As far as gods go, Athena could be helpful and sympathetic even those who had initially offended her. An instance could be seen in Percy Jackson's Greek Gods: once she blinded the mortal Teiresias after he saw her bathing naked. However, after he explained his lack of nefarious intentions and how truly apologetic he was about the incident, her anger cooled and she gave him a staff and the ability to understand the language of the birds, though she didn't return his vision. Even against Arachne, who had earlier greatly offended her for challenging her to a waving contest and mocking the gods with her work, after she hung herself in shame, Athena had enough compassion to turn her into a spider so she and her children could be expert weavers.

However, Athena can be extremely prideful and stern, having a dark side like the other deities: she transformed Medusa and her sisters into the fearsome Gorgons just to get back at Poseidon and cursed the very flute that she had created only because playing it grotesquely altered her facial features. After Paris picked Aphrodite as the most beautiful goddess instead of her or Hera, Athena took the side of the Greeks in the Trojan War and did everything within her power to bring him down, a testament to her vanity and capacity for vengeance. In The Mark of Athena, Annabeth admits that the first thing all of Athena's children learn is that "mom is the best at everything and that any thought to the contrary is not taken well", showing that even her children aren't immune to the effects of her vanity (hence why hubris is the fatal flaw of her children). Despite her pride rivaling her father Zeus's, Athena is able to admit that she was in an error, something that wasn't within the nature of most deities or even remotely close. This was shown in The Last Olympian when she confessed to having been mistaken about Percy being a danger to the world (she was wrong about Percy, as he saved both his friends and the world).

The fact that she disapproved of her daughter Annabeth's love for Percy was because of both his fatal flaw and (mostly) because he was the son of her rival, seems to display Athena as biased.
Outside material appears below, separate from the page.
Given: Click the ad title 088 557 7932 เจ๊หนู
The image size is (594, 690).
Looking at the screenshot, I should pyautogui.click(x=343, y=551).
Although, out of affection for Annabeth, she's given them her blessing, however reluctantly.

Appearance

In Percy Jackson's Greek Heroes, Perseus described Athena's face is beautiful and regal but also somewhat scary, the way a warrior goddess should look. Unlike any dull grey item on the Gray Sisters island, her stormy grey eyes are bright and "full of fierce energy." Percy also realized through her startlingly, cold grey stare that she would make a terrible enemy. He immediately recognized the brunette goddess as Annabeth's mother, to the extent where he almost addressed Athena as her daughter. Athena was viewed to be one of the most beautiful goddesses of all, given how she was perfectly capable of attracting male attention, but she employs her powers to do horrible things to them if they don't leave on her first warning.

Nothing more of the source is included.